Selection:
— Start —

The following interview took place at the University of York where Olive Senior read extracts from her latest collection of short stories The Pain Tree, and from her award-winning work of non-fiction, Dying to Better Themselves, which explodes the myth that the first major migration from the Caribbean was to the UK in the Windrush era; instead, from one generation after abolition onwards, a huge number travelled to Panama to build its railways and canal. The event was organized by the Writers at York Programme run by the Department of English and Related Literature and was co-organized by Speaking Volumes Live Literature Productions.
In an earlier interview with Hyacinth Simpson (2008: 11) you explained that your “whole literary consciousness is […] embedded in Jamaica”. Is that still the case, or is your experience of Canada slowly gaining ground in your imaginative work?
It is certainly still the case that my literary consciousness is embedded, not just in Jamaica, but in the wider Caribbean.
Yet in your new collection, The Pain Tree, the short story “Lollipop” depicts a young girl’s arrival in Canada from the Caribbean.
Yes, but that’s the only one I’ve written that deals with the Canadian immigrant experience.
Your work has a notably international audience, and I wondered if you had experienced any change in the audience that reads your work in recent decades?

— End —

Parts of the exercise:
a. Decide whether each statement agrees with the Olive Senior interview. Answer yes or no for each, and quote the deciding words from the interview. (i) The Writers at York Programme organized the event. (ii) "Lollipop" depicts a young boy's arrival in Canada. (iii) Dying to Better Themselves supports the idea that the first major migration from the Caribbean was to the UK.
b. According to the Olive Senior interview, where did the interview take place?
c. Continue the Olive Senior interview past its final line.

Data extract:
— Start —

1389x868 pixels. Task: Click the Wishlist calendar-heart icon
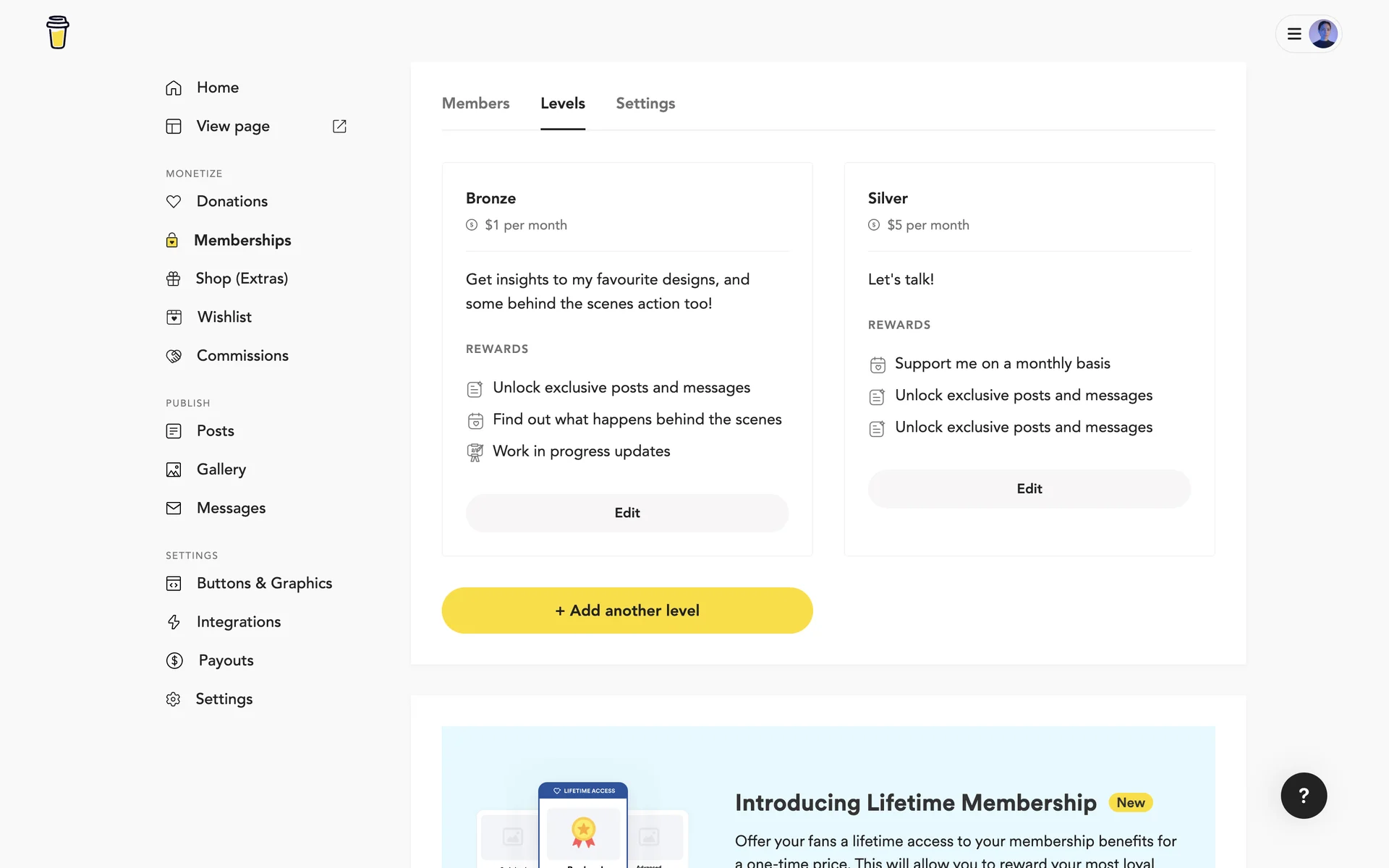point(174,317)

— End —
— Start —

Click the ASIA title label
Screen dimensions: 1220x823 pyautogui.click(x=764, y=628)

— End —

The results:
a.
(i) Yes: "The event was organized by the Writers at York Programme run by the Department of English and Related Literature"
(ii) No: "the short story “Lollipop” depicts a young girl’s arrival in Canada from the Caribbean"
(iii) No: "explodes the myth that the first major migration from the Caribbean was to the UK in the Windrush era"

b. At the University of York.

c.
I’ve always had an international audience because my first book Summer Lightning won the Commonwealth Writers’ Prize in 1987. What has changed is the developing interest in my work in the Caribbean, along with that of other Caribbean writers. I think a lot of this has to do with the teaching of Caribbean literature at the University of the West Indies, and in the changed curriculum in Caribbean schools, which now includes Caribbean writers. My books have been set texts in Caribbean schools, and one of my collections of poetry is currently on the CAPE syllabus. Like other writers, I am benefitting from a developing interest within the Caribbean itself in literature and in encouraging writers; even if our books continue to be almost unavailable in bookshops there. There are literary festivals all over the Caribbean now, like Calabash in Jamaica and Bocas in Trinidad. In fact, there are literary festivals now in just about every country, including in the smaller islands like Montserrat. When Summer Lightning won the Commonwealth Writers’ Prize it was not even mentioned as an item of news in Jamaican newspapers.
Can I ask you about those curriculum links? Did you get asked about your texts being used in schools, or did you just get told later?
I have nothing to do with the choices; a committee makes the selection and I only find out what they have chosen afterwards.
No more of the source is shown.